Researchers across the globe have been working to create a vaccine that offers protection against Coronavirus 2 (SARS-CoV-2) Extreme Acute Respiratory Syndrome. While most of the experimental Covid-19 vaccines are being tested by intramuscular injection in human trials, only a few have followed the intranasal route, for the administration of the vaccine on the candidates.
However, Hyderabad-based Bharat Biotech announced on September 23 that it will produce up to one billion doses of a single-dose intranasal coronavirus vaccine. This will be done in partnership with the U.S. School of Medicine of Washington University in St Louis, Missouri.

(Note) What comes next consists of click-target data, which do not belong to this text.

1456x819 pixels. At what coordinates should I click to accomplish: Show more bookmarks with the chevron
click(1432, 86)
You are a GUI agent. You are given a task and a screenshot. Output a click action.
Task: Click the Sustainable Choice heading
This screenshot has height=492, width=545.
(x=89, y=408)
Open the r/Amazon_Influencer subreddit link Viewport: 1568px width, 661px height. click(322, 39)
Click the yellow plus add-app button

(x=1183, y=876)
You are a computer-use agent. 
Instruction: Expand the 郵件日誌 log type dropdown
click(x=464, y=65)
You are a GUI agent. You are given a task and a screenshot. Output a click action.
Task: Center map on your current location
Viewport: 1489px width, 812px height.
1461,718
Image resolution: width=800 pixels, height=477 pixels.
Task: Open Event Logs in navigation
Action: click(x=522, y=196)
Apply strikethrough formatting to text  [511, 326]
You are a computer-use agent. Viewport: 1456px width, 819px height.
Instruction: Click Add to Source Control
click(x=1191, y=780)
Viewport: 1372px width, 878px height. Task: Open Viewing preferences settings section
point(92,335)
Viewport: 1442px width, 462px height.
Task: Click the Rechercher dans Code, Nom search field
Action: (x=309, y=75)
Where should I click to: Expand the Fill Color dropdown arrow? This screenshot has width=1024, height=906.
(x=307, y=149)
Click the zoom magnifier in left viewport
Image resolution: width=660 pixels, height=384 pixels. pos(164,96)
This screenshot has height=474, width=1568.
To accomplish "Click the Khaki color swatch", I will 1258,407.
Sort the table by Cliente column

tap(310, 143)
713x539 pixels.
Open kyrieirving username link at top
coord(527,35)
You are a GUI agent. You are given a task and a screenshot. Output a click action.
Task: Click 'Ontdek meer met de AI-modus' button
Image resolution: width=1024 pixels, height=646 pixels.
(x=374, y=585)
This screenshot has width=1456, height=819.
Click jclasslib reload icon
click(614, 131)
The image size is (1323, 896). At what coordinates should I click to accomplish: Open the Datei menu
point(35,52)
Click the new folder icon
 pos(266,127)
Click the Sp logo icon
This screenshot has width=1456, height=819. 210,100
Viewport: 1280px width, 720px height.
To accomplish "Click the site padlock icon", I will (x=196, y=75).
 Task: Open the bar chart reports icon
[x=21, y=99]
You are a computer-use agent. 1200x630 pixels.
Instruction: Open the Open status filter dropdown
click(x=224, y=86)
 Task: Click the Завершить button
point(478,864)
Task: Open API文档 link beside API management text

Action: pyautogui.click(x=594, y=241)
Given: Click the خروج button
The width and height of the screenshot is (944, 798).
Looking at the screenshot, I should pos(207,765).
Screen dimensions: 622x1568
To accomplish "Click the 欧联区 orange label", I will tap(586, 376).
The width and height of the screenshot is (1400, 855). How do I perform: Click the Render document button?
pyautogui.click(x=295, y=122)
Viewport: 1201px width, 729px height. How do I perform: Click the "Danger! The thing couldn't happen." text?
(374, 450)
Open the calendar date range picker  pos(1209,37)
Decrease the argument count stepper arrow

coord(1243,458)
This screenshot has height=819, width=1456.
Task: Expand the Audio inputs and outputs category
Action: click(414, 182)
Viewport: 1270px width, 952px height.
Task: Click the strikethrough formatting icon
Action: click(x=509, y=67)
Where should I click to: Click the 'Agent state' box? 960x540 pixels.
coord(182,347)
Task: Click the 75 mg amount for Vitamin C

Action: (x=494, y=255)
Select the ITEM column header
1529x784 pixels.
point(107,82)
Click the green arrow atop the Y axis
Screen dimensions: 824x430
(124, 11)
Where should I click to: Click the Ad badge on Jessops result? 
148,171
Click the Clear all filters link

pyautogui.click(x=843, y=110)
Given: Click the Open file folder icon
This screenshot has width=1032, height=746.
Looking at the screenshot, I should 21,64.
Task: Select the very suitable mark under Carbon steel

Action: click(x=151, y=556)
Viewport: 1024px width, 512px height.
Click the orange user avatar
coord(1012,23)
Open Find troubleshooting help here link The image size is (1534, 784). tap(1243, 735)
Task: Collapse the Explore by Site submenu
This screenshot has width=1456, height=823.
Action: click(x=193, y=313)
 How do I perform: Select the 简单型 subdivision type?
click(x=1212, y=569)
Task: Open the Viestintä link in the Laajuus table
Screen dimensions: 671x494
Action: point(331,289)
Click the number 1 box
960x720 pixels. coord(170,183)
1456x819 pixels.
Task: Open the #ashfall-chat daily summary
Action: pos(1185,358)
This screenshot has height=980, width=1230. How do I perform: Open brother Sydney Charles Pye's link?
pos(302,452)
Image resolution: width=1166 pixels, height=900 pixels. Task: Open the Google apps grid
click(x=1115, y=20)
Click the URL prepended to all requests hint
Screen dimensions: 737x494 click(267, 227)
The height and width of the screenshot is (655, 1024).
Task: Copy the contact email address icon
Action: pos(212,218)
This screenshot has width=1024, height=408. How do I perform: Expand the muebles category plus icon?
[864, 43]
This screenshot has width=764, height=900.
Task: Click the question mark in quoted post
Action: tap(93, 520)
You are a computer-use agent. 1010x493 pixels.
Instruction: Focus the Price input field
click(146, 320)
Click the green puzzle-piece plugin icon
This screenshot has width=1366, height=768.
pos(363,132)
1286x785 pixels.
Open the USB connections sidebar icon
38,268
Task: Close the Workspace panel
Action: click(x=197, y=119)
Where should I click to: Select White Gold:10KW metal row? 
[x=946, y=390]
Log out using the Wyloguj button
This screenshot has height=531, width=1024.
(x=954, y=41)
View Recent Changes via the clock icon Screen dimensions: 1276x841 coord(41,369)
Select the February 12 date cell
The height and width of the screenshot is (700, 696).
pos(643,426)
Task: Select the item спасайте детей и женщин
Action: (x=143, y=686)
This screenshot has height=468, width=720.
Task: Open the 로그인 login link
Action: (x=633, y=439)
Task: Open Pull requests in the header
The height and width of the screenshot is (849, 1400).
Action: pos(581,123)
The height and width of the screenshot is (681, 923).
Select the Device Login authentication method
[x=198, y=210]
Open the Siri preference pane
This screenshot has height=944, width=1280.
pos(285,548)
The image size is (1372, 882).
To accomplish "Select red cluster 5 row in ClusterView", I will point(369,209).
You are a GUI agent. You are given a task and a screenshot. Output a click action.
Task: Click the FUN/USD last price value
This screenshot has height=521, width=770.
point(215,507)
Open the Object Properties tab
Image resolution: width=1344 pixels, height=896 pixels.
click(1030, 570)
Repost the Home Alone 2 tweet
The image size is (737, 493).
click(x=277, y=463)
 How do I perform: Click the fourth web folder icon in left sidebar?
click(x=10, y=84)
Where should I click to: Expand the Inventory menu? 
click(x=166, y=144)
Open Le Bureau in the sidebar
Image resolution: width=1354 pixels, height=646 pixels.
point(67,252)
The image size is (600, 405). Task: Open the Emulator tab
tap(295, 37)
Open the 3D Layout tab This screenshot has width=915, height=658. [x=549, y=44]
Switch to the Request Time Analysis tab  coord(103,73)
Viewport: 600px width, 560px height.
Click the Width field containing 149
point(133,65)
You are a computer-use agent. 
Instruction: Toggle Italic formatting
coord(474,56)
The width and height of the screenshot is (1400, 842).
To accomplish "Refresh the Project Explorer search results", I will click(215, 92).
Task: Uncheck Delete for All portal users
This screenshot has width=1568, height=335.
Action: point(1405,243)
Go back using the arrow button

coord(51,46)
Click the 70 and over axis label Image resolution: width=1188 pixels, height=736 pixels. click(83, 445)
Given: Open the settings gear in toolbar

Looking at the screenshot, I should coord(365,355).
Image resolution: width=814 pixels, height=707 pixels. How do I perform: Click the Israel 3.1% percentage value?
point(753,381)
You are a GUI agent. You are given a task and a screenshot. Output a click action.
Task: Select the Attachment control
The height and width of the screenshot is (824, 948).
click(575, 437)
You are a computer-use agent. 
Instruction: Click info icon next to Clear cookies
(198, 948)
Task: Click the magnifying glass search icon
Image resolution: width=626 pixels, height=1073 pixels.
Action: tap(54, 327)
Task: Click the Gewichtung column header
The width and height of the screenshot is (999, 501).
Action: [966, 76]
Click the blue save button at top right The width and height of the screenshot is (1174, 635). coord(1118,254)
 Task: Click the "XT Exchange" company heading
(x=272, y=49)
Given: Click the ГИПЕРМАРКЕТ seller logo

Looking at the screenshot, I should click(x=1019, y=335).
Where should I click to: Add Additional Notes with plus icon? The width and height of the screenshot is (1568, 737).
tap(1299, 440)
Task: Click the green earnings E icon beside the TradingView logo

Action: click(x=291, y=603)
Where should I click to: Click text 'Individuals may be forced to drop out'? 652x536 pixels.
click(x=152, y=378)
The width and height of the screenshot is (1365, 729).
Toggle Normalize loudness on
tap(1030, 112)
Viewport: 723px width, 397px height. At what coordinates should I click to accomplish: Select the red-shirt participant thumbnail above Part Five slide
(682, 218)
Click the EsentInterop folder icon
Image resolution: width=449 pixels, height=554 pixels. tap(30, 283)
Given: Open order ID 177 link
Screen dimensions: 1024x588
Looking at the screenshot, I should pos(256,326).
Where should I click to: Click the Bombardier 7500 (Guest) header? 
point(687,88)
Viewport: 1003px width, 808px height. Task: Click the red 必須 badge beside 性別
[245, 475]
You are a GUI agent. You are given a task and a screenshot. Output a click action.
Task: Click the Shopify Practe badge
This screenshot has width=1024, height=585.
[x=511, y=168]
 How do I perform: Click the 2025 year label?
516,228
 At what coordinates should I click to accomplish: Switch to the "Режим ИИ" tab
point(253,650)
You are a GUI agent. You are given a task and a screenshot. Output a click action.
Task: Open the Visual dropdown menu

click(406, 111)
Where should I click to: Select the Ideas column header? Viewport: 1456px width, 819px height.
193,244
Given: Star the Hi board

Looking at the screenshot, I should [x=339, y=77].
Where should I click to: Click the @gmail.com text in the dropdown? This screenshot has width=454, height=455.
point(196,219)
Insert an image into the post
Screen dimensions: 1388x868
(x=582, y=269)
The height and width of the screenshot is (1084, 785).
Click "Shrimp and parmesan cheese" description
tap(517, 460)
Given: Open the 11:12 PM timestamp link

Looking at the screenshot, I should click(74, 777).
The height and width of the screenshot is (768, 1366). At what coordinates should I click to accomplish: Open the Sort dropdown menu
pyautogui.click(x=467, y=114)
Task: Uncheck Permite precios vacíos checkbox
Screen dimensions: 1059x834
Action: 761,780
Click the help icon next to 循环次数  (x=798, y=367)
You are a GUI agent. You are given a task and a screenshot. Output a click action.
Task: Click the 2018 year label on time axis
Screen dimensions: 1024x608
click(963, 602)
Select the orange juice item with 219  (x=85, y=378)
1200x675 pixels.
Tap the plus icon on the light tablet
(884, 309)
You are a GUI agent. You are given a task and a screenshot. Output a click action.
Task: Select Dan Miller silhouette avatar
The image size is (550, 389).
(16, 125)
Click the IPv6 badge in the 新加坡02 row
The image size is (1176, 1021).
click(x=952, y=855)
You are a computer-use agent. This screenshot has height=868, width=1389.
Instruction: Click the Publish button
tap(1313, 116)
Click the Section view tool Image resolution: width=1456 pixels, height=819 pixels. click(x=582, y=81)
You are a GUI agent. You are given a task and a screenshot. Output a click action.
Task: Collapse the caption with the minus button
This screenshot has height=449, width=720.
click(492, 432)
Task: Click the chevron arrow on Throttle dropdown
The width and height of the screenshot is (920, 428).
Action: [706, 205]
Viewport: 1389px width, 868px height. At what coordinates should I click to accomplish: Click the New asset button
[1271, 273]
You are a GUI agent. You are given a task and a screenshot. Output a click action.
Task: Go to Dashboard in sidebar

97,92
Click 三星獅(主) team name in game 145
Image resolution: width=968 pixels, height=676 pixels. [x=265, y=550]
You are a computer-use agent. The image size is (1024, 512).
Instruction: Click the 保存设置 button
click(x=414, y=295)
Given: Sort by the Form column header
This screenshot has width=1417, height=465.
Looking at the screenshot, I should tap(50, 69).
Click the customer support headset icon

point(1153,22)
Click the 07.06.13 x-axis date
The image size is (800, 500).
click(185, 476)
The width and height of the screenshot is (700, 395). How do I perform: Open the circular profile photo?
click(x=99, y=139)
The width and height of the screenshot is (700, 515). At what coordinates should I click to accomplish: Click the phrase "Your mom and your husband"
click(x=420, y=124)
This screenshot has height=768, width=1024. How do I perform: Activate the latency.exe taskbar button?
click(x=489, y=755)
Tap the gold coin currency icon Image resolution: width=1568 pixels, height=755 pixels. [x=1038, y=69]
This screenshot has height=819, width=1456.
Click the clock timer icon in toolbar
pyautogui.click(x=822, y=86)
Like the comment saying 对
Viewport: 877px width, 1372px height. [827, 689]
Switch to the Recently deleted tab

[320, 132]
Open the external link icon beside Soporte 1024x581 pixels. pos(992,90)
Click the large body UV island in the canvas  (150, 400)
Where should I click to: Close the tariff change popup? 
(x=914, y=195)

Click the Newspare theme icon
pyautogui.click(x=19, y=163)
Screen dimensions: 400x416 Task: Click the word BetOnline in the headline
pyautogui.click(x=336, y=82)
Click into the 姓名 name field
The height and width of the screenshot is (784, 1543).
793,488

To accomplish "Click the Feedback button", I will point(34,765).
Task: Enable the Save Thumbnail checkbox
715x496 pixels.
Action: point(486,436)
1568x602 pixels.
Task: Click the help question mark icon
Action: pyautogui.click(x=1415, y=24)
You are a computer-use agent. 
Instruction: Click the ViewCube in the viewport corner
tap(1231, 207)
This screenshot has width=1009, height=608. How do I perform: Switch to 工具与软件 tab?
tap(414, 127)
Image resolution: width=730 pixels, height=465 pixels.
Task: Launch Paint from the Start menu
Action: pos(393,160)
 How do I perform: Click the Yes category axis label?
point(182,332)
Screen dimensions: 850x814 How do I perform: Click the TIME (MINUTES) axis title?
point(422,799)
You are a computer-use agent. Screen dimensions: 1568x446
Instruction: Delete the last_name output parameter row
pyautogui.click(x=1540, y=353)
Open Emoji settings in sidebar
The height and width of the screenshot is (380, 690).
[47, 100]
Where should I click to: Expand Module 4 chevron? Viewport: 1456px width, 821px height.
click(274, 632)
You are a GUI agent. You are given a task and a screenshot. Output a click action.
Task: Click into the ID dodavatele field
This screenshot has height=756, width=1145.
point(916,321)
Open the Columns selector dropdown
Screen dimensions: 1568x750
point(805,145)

The candidate for the coronavirus vaccine is a modern chimp-adenovirus-based vaccine. Phase 1 human trials will take place in the US and based on regulatory approval, further phases of clinical trials are likely to be performed in India. Bharat Biotech is also working in partnership with ICMR and NIV, Pune, on India’s indigenous Coronavirus vaccine.
Oxford University-AstraZeneca and Imperial College inhaled variants of COVID-19 vaccine candidates will be tested to see whether they have a localized immune reaction in the respiratory system.
Both the Oxford-AstraZeneca and Imperial vaccines are being tested by intramuscular injection in trials, but Imperial scientists said vaccines administered by inhalation might provide a more specialized reaction.
About Intranasal Vaccine
Intranasal vaccines are sprayed and breathed into the nostrils. Intranasal and intramuscular vaccines both tend to produce a blood response. Vaccines provided through the nose or mouth, however, can tap into another group of immune cells located in mucosal cells. Another form of antibody, called IgA, which is very effective in destroying gut and airway pathogens, can be produced by the B cells that reside here. T cells in this tissue can develop memory and take care of the locations where the pathogens were first observed.
In addition to the effect, according to experts, intranasal vaccines are very helpful in addressing the logistical challenge and reducing the reliance on qualified staff to administer the vaccine. During pandemics and outbreaks, the intranasal vaccine may be self-administered.